• Stored items:
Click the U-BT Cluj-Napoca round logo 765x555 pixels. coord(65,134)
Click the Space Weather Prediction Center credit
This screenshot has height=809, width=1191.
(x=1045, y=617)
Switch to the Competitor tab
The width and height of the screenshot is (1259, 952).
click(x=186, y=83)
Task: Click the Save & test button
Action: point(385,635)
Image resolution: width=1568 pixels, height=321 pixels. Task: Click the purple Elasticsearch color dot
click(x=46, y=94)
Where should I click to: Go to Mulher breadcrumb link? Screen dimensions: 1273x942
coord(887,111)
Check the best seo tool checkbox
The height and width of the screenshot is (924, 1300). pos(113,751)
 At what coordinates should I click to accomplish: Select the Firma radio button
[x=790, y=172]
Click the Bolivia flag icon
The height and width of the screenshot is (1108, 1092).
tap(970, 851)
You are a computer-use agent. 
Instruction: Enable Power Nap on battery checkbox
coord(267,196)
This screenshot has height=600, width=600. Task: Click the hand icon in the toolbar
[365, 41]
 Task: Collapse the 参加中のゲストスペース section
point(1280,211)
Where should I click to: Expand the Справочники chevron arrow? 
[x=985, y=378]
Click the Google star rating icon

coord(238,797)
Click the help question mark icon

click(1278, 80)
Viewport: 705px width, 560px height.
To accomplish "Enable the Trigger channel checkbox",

• What is expected:
Put every line of the records above into a Markdown table with the columns "Row" and "Line text," numbering each row and leaving out the blank lines.

• Solution to the exercise:
| Row | Line text |
|---|---|
| 1 | Click the U-BT Cluj-Napoca round logo 765x555 pixels. coord(65,134) |
| 2 | Click the Space Weather Prediction Center credit |
| 3 | This screenshot has height=809, width=1191. |
| 4 | (x=1045, y=617) |
| 5 | Switch to the Competitor tab |
| 6 | The width and height of the screenshot is (1259, 952). |
| 7 | click(x=186, y=83) |
| 8 | Task: Click the Save & test button |
| 9 | Action: point(385,635) |
| 10 | Image resolution: width=1568 pixels, height=321 pixels. Task: Click the purple Elasticsearch color dot |
| 11 | click(x=46, y=94) |
| 12 | Where should I click to: Go to Mulher breadcrumb link? Screen dimensions: 1273x942 |
| 13 | coord(887,111) |
| 14 | Check the best seo tool checkbox |
| 15 | The height and width of the screenshot is (924, 1300). pos(113,751) |
| 16 |  At what coordinates should I click to accomplish: Select the Firma radio button |
| 17 | [x=790, y=172] |
| 18 | Click the Bolivia flag icon |
| 19 | The height and width of the screenshot is (1108, 1092). |
| 20 | tap(970, 851) |
| 21 | You are a computer-use agent.  |
| 22 | Instruction: Enable Power Nap on battery checkbox |
| 23 | coord(267,196) |
| 24 | This screenshot has height=600, width=600. Task: Click the hand icon in the toolbar |
| 25 | [365, 41] |
| 26 |  Task: Collapse the 参加中のゲストスペース section |
| 27 | point(1280,211) |
| 28 | Where should I click to: Expand the Справочники chevron arrow?  |
| 29 | [x=985, y=378] |
| 30 | Click the Google star rating icon |
| 31 | coord(238,797) |
| 32 | Click the help question mark icon |
| 33 | click(1278, 80) |
| 34 | Viewport: 705px width, 560px height. |
| 35 | To accomplish "Enable the Trigger channel checkbox", |